Submitted by Joseph Peart, June 18, 2012

Governments worry that the same world-wide-web that allows global social communication is also being used for spying and cyber-attacks. 

Although earlier experimental cyber-attacks have been attributed to Russia, attention has lately shifted to China.  Australia and the United States don’t want anything to do with the Chinese telco, Huawei, which has already supplied technology to New Zealand and is ready to provide more.

You could say that other countries have more to lose, or you could say New Zealand is acting more like a grown-up.  It begs some questions:

1. Will excluding a company from doing business prevent malicious use of the internet by its home country? 

2. Why should we worry about business interactions with the legitimate government of the World’s largest nation, even if we don’t agree with its politics?

3. Is this any worse than signing away our democratic rights to the world’s fourth most populous empire, ruled by the benign dictator, Mark Zuckerberg?

If you consider the World’s fourth largest population (Facebook), add to that consideration that Facebook is even more powerful, bloated by a massive injection of equity.  Former chief executive of General Electric, Jack Welch, warns that this wealth could make senior managers complacent, like the rulers of Rome before its decline.

But it’s not so much the rise or fall of Facebook financially that should cause concern, but the rise of its algorithms.  Why me worry?

Most of us who use Amazon are aware that its algorithms are so designed as to recommend items that are bound to be of interest to each of us personally.  Also, apparently, around 60 percent of movies hired through Netflix are as result of recommendations via the site’s algorithms.  That seems harmless enough.

Similarly, in New Scientist (14 April, 2012) Helen Knight notes that more than a third of American shoppers in physical stores use the Internet via their smartphones to help them make a purchase decision.  That didn’t seem scary until, two weeks later, New Scientist informed me that my attitudes, beliefs and personality type (as well as a very good guess about where I live) can all be worked out by online algorithms.  In that issue, Jim Giles assured New Scientist readers that, even if all of your privacy settings are at their maximum, purchases and searches, cellphone records and email traffic provide plenty of data to match us with friends, ‘like-minds’ and products that we could find attractive, if not irresistible.

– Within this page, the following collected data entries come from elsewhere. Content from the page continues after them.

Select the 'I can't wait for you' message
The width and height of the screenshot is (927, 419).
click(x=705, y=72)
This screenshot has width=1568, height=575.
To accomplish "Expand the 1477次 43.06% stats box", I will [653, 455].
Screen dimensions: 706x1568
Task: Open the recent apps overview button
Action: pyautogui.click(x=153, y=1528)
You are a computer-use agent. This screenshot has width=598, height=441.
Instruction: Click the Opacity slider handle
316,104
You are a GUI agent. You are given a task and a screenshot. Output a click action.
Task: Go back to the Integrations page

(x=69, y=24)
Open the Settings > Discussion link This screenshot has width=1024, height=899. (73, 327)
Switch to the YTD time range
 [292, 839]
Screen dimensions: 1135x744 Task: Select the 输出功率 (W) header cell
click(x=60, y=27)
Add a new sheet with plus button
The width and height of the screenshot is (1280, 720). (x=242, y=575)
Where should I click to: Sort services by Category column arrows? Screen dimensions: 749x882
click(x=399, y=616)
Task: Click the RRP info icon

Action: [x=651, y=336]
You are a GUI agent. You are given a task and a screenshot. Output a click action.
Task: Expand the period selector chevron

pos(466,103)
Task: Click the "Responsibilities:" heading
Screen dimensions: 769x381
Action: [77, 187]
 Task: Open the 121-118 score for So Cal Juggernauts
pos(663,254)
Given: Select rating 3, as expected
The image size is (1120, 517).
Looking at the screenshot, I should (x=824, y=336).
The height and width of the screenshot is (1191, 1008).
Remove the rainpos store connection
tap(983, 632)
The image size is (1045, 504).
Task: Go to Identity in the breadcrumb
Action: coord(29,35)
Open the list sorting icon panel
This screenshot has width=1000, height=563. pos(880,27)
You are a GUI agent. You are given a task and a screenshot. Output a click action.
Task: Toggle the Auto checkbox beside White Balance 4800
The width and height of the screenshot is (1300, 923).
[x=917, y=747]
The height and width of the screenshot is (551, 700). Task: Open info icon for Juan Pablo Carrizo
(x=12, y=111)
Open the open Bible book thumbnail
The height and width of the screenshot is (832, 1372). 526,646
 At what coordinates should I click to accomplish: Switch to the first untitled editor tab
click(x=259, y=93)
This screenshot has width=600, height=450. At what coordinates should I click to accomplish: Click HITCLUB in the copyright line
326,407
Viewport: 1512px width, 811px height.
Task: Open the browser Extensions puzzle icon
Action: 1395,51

Lars Backstrom, a researcher at Facebook, showed in 2010 that he could locate two-thirds of the site’s users within 40 kilometres, by identifying where their friends live. (Proc. 19th Int. Conf. on World Wide Web, p.61).  A similar algorithm for guessing sexual orientation also boasted 80 per cent accuracy (First Monday, vol. 14, No. 10).

It’s all about a balance between how much we voluntarily share with our social media providers and product suppliers (to help find the things and friends we want) and how much their algorithms deduce without our permission.

Seth Godin, the Internet entrepreneur and author is not worried.  He says the power that consumers wield now is all about a rapidly expanding period of consumer choice.  "If you can make it clear to consumers that you have a better offer," says Godin, who has long studied how the Web affects marketing, "it's infinitely easier to acquire a million consumers than ever before."

At the same time, our consumption of ideas and culture, as much as economic products and services, moulds our thinking and exposes us to algorithmic selection or ranking.

Remember George Gerbner’s “mean world syndrome” which he identified in the 1970s to describe how violent television consumption can lead us to think the world is nastier than it actually is?

Well, Dean Eckles of Stanford University suggest that the filtering of content, such as giving “likes” on Facebook a priority, could fool us into thinking that everyone else is having more fun than we are.

It could be that Facebook, newsfeeds and algorithms select our Internet content with so much bias that we suffer from what Eckles calls “friendly world syndrome”.   To properly understand the implications of that state of mind, I recommend you read Aldous Huxley’s Brave New World, paying particular attention to his references to “Soma”.